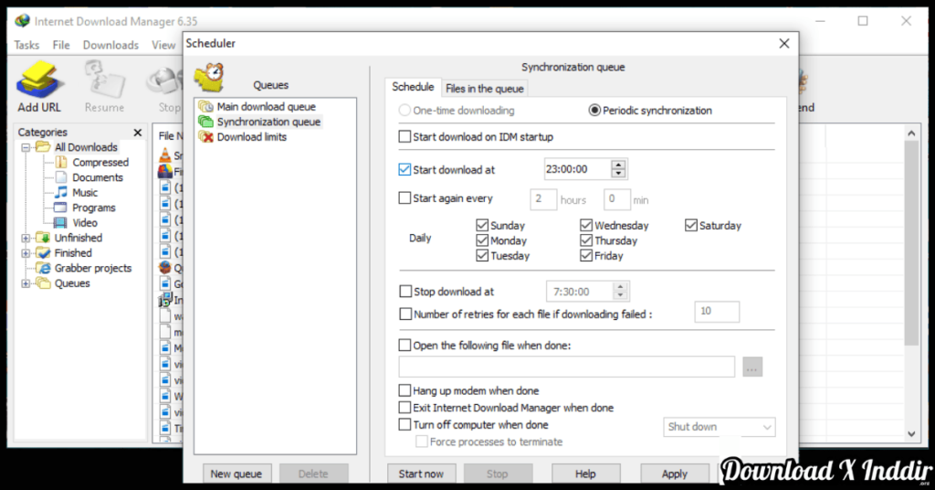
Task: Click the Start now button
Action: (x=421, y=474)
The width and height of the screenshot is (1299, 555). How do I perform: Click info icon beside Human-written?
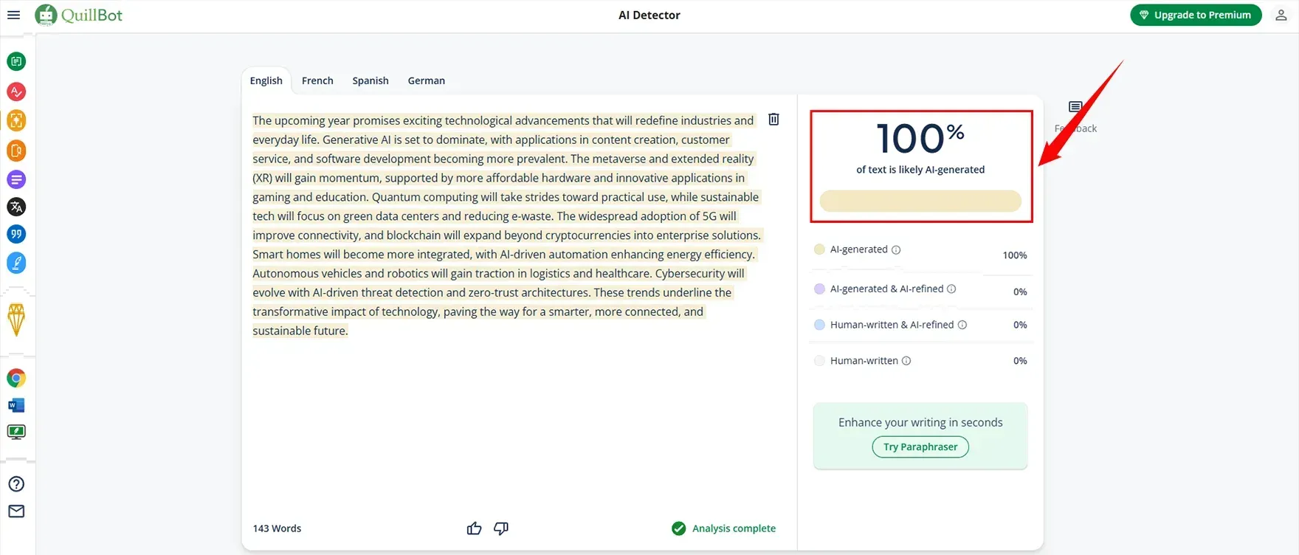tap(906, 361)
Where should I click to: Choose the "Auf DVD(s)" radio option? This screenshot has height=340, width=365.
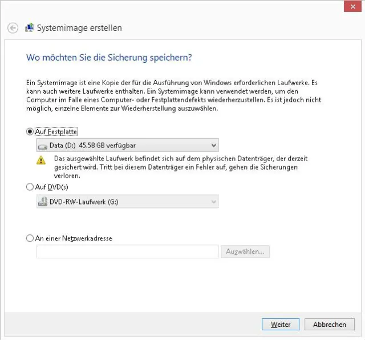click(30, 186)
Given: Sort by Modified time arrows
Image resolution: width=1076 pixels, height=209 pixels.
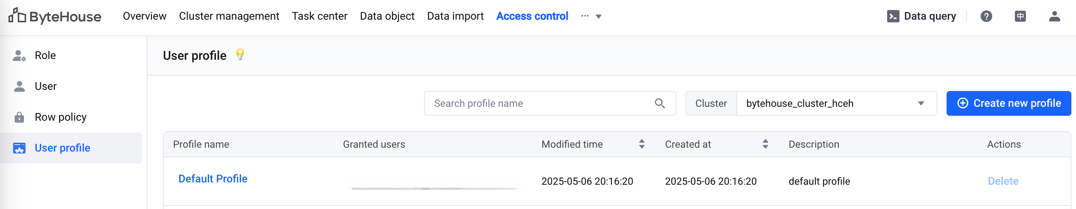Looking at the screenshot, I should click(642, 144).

********************

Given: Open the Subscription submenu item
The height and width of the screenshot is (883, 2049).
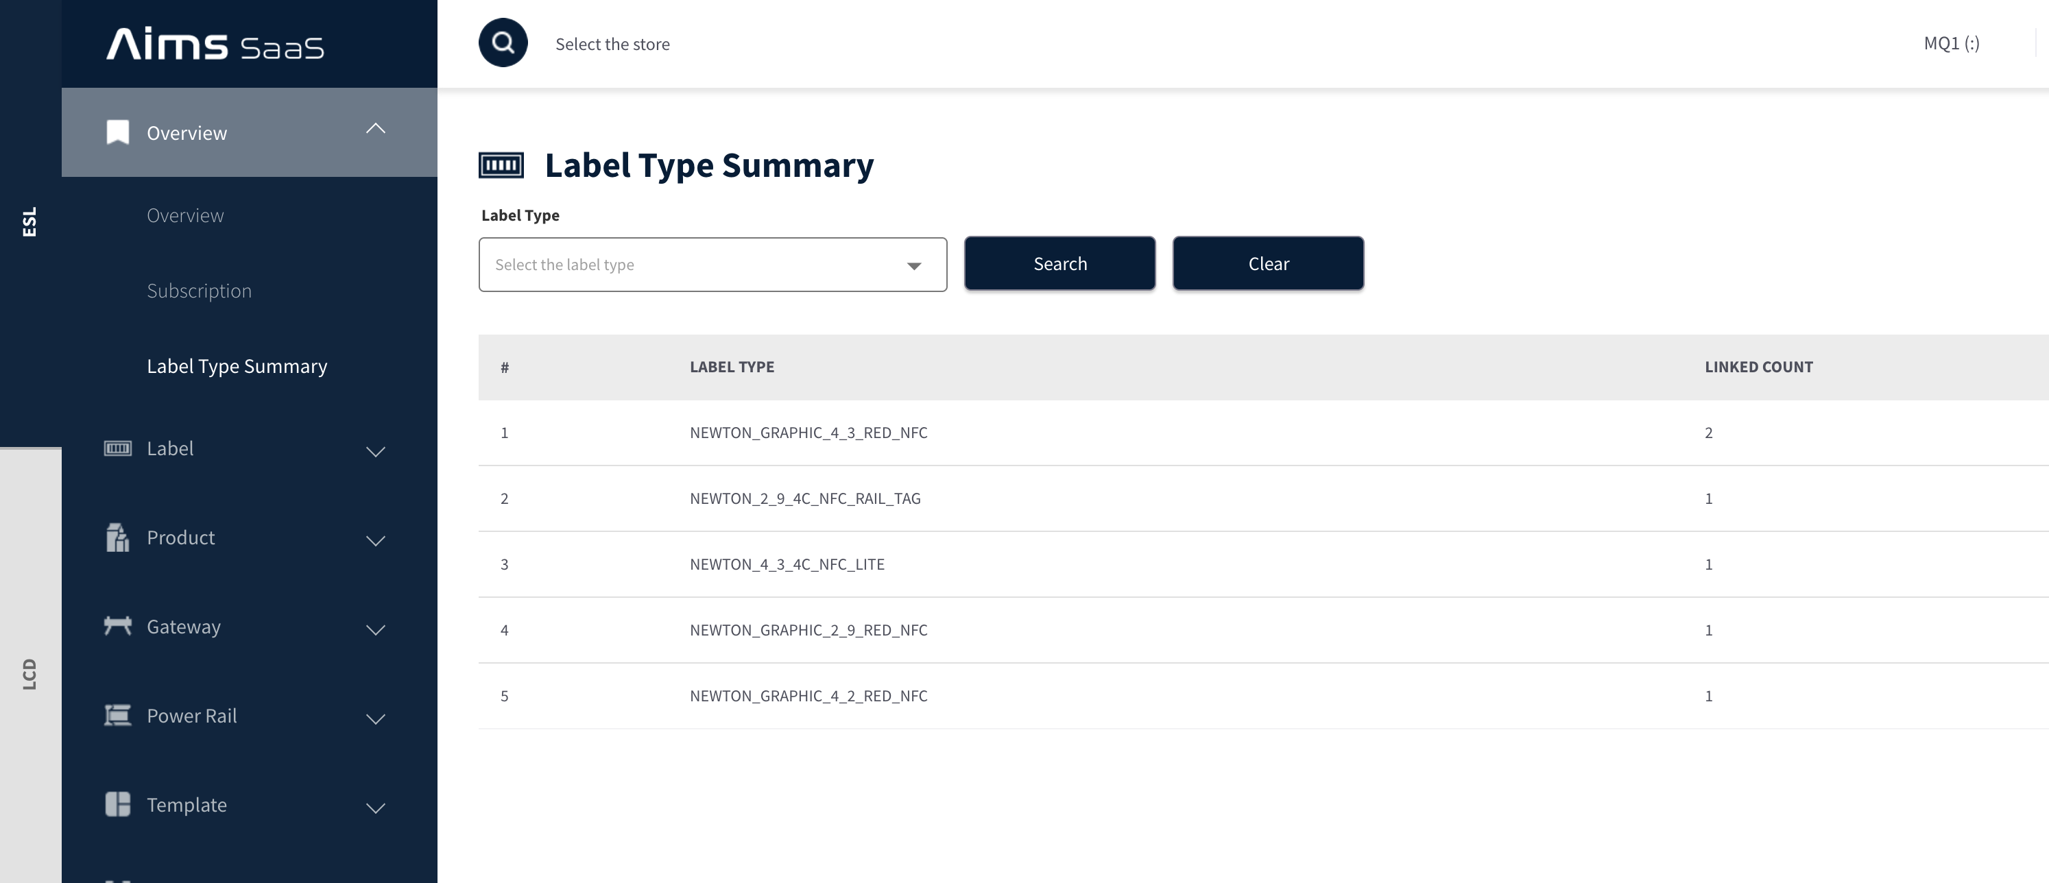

********************

» Activity
Reproduce exactly the lines of the records above from the one with "Given: Open the Subscription submenu item" to the one with "The height and", both included, and leave out everything else.

» Solution for this task
Given: Open the Subscription submenu item
The height and width of the screenshot is (883, 2049).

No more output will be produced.